A Walk to Whatcom Falls

Weathered Siding

Winter arrived in Bellingham yesterday, with blowing snow last night and temperatures dropping from our typical mid-30s and low-40s down to the teens. Then the sun came out, so I decided it was time for a walk along the Railroad Trail to Whatcom Falls Park.  The round trip distance is something like 8 miles, which makes for a nice Sunday afternoon stroll. It was definitely too icy for me to want to take a bike ride.

I put my new iPhone in my pocket, set to play music through Pandora, and headed out. Sidewalks and trails were icy in spots, bare in some, and just packed snow the rest of the way. The wind was still blowing, but I was bundled up against it. I started out a bit cold, but by the time I got to Barkley I was toasty warm and took my gloves off.  I carried my Canon S70 camera in my pocket in case I came across anything interesting.

I don’t know the history of the building in the photo above, but I’ve liked looking at it every time I walk or bicycle the trail just east of the I-5 crossing. With the low afternoon sun accenting the weathered wood and peeling paint I just couldn’t resist.

Whatcom Falls

There were lots of people out on the trail — walkers, joggers, a few on bicycles, and a couple of parents pulling little kids on sleds. Dogs of every size accompanied their humans, too.

When I got to Whatcom Falls Park there were several people on the stone bridge enjoying the rushing water of the falls.  A couple of other people were also taking pictures.  I used the bridge as a tripod, resting my camera on the railing so I could use a slow shutter speed and blur the water. There’s always a lot more water flowing over the falls in the winter than in the summer, so they look fuller and more exciting.

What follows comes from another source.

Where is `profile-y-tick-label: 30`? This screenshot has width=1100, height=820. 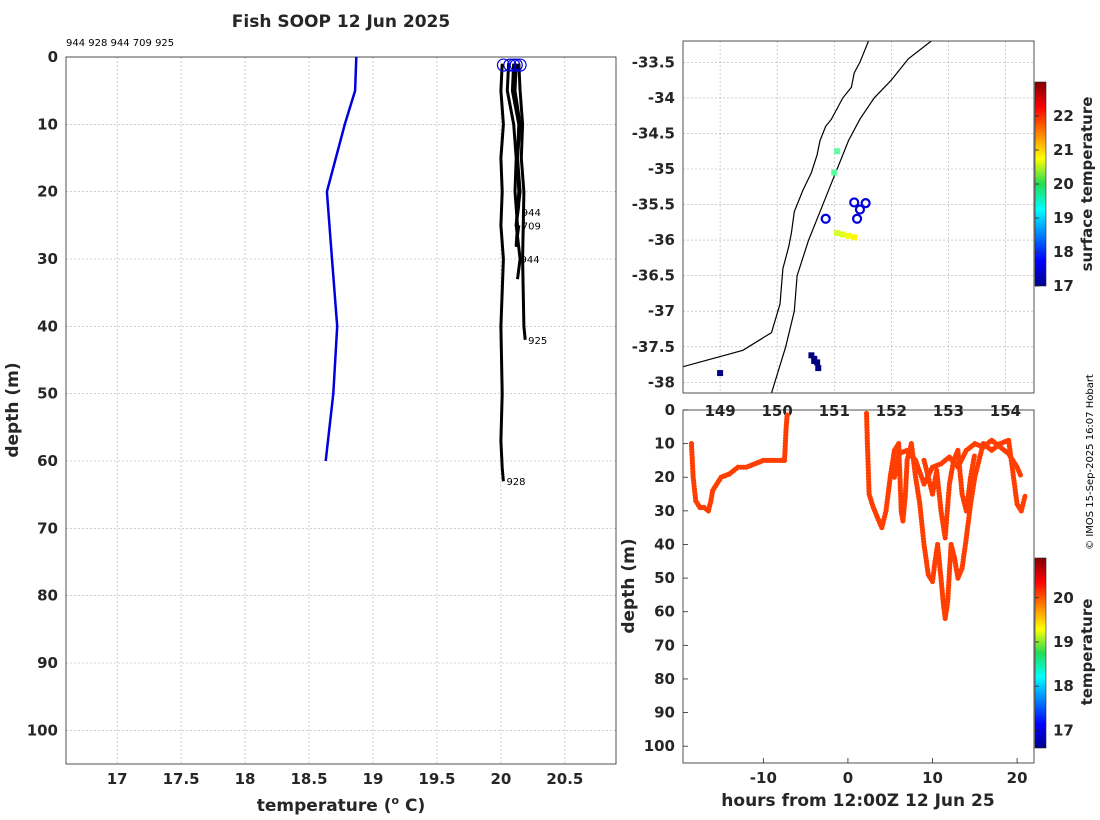 profile-y-tick-label: 30 is located at coordinates (48, 259).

This time of year I don’t do a lot of photography, so it was good to get out and exercise my shutter finger as well as my legs.  I don’t think it would atrophy from disuse, but there’s no reason to take that chance.  Periodically I think I should discipline myself to make at least one photo each and every day. I’m pretty focused, but I haven’t made the daily photo a habit. Perhaps that should be my New Year’s resolution.